Although the prototype game was constantly shown behind closed doors, the public was not privy to its results for at least another year. It was only finally made playable at E3 2002. By then, the project had ballooned, exceeding its development budget many times over. Sony Computer Entertainment Europe had a range of other titles in development; however, the decision was taken by Phil Harrison to can many of them, perhaps to allow yet more funds to be poured into The Getaway.  As a result of this, the axe was to fall on two of its studios, Sony Computer Entertainment Europe Manchester and Sony Computer Entertainment Europe Leeds.

When the game was launched in December 2002 it was a huge seller across Europe, especially in the United Kingdom. Worldwide and particularly in the United States, the game received mixed reviews and sales. The fact that it was released around the same time as the hugely-popular Grand Theft Auto: Vice City (to which the game was often compared) also hurt sales, despite a large marketing campaign in the United States.

Soundtrack
The game's soundtrack is complemented by a title song and cutscene soundtrack, performed by the London Philharmonic Orchestra. The game's soundtrack was chiefly composed by Andrew Hale, while portions of the soundtrack were written by Shawn Lee, who would later compose music for another sandbox-style game, Bully.

Controversy
One alteration that Team Soho had to make was the removal of a vehicle and phone box logos which appeared in the initial release of the game. During one of Hammond's missions, a British Telecommunications (BT) van is used in a mission in which Hammond must kill the driver and take the van to assassinate a corrupt police officer. BT complained that it "did not want [its] name and livery associated with the violent scenes" in the game, and was worried that it "might incite attacks on [its] engineers". Although the initial release of the game was not recalled, subsequent production was amended to remove the offending details.

Ban in Australia
Originally passed with an MA 15+ rating for the uncut version on 22 November 2002, it was resubmitted and banned 5 days later due to a scene of detailed torture. A censored version, omitting this scene, was released on 13 December the same year, with the identical rating.

Reception

The Getaway received "average" reviews according to video game review aggregator Metacritic.

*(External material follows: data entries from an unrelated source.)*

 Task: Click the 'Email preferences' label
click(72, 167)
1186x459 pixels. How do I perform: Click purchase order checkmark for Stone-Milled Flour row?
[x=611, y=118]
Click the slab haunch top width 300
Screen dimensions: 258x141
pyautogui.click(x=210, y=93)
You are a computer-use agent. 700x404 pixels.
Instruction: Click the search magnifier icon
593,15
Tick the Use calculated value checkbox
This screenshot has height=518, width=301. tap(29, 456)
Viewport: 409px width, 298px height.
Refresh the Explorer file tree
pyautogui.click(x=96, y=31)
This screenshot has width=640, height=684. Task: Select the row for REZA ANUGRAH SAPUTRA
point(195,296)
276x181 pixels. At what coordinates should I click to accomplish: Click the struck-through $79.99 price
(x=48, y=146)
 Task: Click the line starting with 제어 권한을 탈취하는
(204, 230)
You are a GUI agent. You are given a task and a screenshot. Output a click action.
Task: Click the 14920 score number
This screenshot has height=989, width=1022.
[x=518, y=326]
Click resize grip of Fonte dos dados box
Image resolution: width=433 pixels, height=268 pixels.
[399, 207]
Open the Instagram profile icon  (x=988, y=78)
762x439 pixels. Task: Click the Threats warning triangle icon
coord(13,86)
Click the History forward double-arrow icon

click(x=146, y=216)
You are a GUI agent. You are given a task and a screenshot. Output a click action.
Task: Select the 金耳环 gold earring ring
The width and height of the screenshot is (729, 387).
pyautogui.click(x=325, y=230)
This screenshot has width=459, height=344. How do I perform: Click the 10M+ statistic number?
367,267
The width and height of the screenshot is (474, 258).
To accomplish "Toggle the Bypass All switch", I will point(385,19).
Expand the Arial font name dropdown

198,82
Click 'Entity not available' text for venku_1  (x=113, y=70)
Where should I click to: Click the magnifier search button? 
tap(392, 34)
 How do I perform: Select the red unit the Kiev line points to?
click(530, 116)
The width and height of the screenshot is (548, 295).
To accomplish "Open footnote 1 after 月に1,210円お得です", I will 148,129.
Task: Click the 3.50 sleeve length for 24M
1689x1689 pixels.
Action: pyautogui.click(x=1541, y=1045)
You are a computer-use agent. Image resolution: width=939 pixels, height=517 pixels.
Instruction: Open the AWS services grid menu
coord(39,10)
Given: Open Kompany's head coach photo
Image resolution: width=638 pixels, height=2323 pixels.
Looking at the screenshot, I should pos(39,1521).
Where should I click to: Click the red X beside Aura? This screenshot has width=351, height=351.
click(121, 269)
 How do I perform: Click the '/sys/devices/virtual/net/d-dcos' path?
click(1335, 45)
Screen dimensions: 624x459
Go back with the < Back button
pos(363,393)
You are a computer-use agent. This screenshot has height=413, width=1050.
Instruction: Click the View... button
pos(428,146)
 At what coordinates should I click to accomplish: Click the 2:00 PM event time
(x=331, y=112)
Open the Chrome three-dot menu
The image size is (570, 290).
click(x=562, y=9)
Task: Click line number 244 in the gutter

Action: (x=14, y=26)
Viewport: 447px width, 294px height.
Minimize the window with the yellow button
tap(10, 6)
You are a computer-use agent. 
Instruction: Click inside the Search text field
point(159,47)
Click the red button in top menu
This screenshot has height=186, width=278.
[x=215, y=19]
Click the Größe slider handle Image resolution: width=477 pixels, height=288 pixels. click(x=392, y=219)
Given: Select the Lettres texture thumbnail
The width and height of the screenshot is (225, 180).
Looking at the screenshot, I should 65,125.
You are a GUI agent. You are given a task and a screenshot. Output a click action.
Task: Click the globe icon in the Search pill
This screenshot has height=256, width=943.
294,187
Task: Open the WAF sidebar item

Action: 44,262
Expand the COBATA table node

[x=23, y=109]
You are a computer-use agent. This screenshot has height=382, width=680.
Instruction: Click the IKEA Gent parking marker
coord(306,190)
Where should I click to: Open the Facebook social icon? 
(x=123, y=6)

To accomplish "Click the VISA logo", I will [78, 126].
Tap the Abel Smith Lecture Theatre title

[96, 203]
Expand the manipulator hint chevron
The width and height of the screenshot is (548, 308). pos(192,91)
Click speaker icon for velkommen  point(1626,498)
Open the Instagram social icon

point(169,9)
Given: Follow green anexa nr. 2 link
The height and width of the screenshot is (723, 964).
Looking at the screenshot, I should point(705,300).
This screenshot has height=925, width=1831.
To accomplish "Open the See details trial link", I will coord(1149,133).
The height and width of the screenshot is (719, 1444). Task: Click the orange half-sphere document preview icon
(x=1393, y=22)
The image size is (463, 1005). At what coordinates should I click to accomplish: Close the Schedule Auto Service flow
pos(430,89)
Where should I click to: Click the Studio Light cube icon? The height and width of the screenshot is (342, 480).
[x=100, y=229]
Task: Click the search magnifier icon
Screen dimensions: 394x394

Maxim gave the game a score of eight out of ten and wrote: "If the ensuing police brutality doesn't mold you into the model Wheelman, then having to endure those whiny English cop sirens surely will". FHM also gave it a score of four stars out of five and said: "Not just a little similar to GTA III in look, feel, and gameplay, it's nonetheless worth sleeping in front of the game store for this one". However, The Cincinnati Enquirer gave the game a score of three-and-a-half stars out of five, saying that "the biggest hindrance in The Getaway involves its user interface - or lack thereof - as the development team attempted to make the game look and play out like a movie". Entertainment Weekly was very negative of the game, giving it a D and stating: "The level of detail is extraordinary; even the facial expressions are motion captured. But the slickest graphic presentation can't cover for Getaways flawed script. [...] In a game infused with more humor and less pretentious aspirations, these flaws would be more forgivable".

Sales of The Getaway reached 300,000 copies within two weeks of the game's release. It received a "Double Platinum" sales award from the Entertainment and Leisure Software Publishers Association (ELSPA), indicating sales of at least 600,000 copies in the United Kingdom. By July 2006, The Getaway had sold 1 million copies and earned $36 million in the United States. Next Generation ranked it as the 53rd highest-selling game launched for the PlayStation 2, Xbox, or GameCube between January 2000 and July 2006 in that country. According to Mike Rouse, a former Sony developer who worked on The Getaway, it sold almost 4 million copies in total.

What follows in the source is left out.